Blood Group
Blood can be classified into four (4) main types. (i.e. blood groups) determined by the inherited genes from biological parents. The four blood groups are: A, B, AB and O; each group can further be classified by their rhesus factor. Precisely, each blood group can either be Rhesus (Rh) positive or negative. As a result, there are eight (8) blood groups in all.
Blood Compatibity Chart
Blood grouping matters in pregnancy for safety of the mother and child. This is essential most importantly if the mother to-be is having a rhesus negative factor: A-, B-, AB- and O-. Apart from that, getting pregnant for a man with a blood group that is Rh-positive could pose serious problems for future pregnancies. Simply put, this concerns any woman with Rh-negative blood group and is pregnant for someone who is Rh-positive. The effect is exemplified below with regard to a baby having a blood group of positive Rhesus (Rh) factor.

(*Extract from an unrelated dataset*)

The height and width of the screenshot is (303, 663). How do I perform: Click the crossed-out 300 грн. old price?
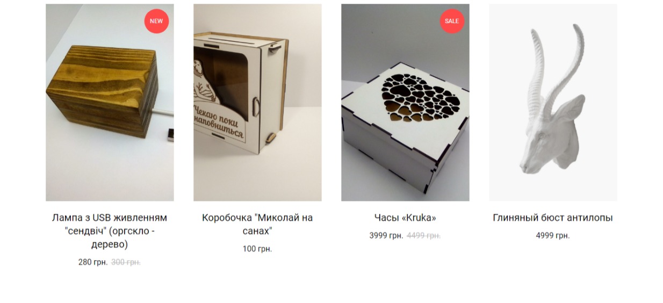[126, 262]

Note that it can happen in pregnancy, labour and delivery, (miscarriage or abortion as well) that blood cells from your baby will cross your own bloodstream. This is absolutely normal but your own body and the negative blood cells will approach the Rh-positive protein (of your baby) as a foreign body. Resultantly, your immune system will build antibodies against your baby’s blood cells; tendency to send these antibodies to attack and destroy your baby’s red blood cells is high.

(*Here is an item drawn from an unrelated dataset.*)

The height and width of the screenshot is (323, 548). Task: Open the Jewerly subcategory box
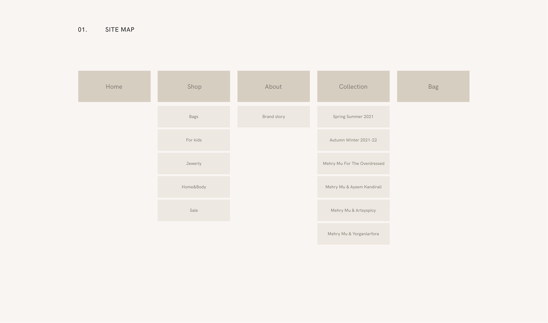point(194,163)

Antibodies actually protect living beings from foreign bodies, infections inclusive.
When this happens (i.e. red blood cells of the baby completely destroyed), bilirubin will build up in the baby’s bloodstream. Meanwhile excess accumulation of the bilirubin is harmful to the baby, importantly the brain. Baby - when born, can also then develop yellowish skin, may be limp with Jaundice. Such babies usually have low blood level therefore are prone not to breastfeed very well. Advertently, they may die shortly after birth. It takes some time for a woman’s body to develop antibodies (i.e. become sensitised), often times, ‘firstborns’ are usually unaffected. Contrastingly, if a mother’s body had built up the antibodies due to abortion/ miscarriage in the past, her first live birth may be badly affected by Rhesus incompatibility. Blood incompatibility issue is not a death sentence, it can be prevented with the aid of preventive immune globulins.

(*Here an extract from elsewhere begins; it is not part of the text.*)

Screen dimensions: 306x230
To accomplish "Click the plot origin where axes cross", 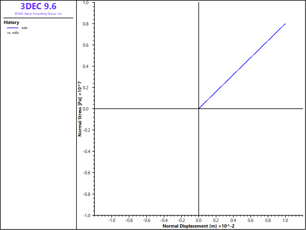I will 199,109.
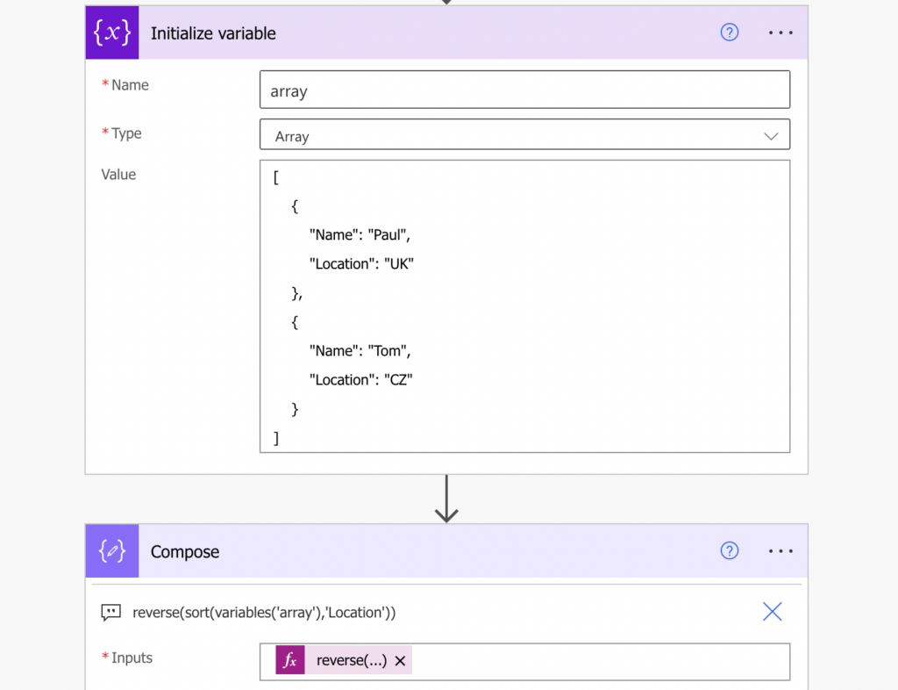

RhoGAM injection is often administered after every pregnancy (even if it ends in miscarriage), once it has been established that the baby is Rhesus positive. This renders the mother’s antibodies powerless; gets rid of them, preventing it from destroying the baby’s healthy blood cells.
Summarily, this is part of the essence of antenatal care; through antenatal, all of these issues will be detected. Above all, be aware of your own very blood group. Same time, be informed of your partner’s blood group.